* Directions for this task
Collect every line of the material below that contains the word "icon".

Saved data entries:
## begin
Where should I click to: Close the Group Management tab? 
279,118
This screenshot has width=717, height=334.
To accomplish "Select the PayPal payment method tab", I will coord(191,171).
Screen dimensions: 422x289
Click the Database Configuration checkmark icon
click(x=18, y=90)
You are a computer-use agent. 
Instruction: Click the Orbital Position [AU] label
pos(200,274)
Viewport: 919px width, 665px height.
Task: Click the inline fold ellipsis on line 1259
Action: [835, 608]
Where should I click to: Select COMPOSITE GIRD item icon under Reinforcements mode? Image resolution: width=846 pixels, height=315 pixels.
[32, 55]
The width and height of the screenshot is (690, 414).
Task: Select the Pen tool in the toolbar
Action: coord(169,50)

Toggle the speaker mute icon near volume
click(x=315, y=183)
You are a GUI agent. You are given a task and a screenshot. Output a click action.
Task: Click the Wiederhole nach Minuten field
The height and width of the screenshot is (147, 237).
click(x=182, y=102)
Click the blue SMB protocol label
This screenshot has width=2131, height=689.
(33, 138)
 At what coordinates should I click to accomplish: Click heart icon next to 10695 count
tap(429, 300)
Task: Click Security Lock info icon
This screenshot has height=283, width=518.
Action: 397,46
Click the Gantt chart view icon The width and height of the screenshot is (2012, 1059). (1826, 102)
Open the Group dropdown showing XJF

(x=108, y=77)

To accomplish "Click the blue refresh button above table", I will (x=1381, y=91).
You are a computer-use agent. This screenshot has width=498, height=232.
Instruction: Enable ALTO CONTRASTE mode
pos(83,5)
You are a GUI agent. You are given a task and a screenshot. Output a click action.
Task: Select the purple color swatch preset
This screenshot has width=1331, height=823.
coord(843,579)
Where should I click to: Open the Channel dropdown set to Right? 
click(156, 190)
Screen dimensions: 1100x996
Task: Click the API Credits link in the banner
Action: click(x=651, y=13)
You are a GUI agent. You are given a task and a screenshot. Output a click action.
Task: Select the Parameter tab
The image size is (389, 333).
## end
* Output below
Click the Database Configuration checkmark icon
Where should I click to: Select COMPOSITE GIRD item icon under Reinforcements mode? Image resolution: width=846 pixels, height=315 pixels.
Toggle the speaker mute icon near volume
 At what coordinates should I click to accomplish: Click heart icon next to 10695 count
Task: Click Security Lock info icon
Click the Gantt chart view icon The width and height of the screenshot is (2012, 1059). (1826, 102)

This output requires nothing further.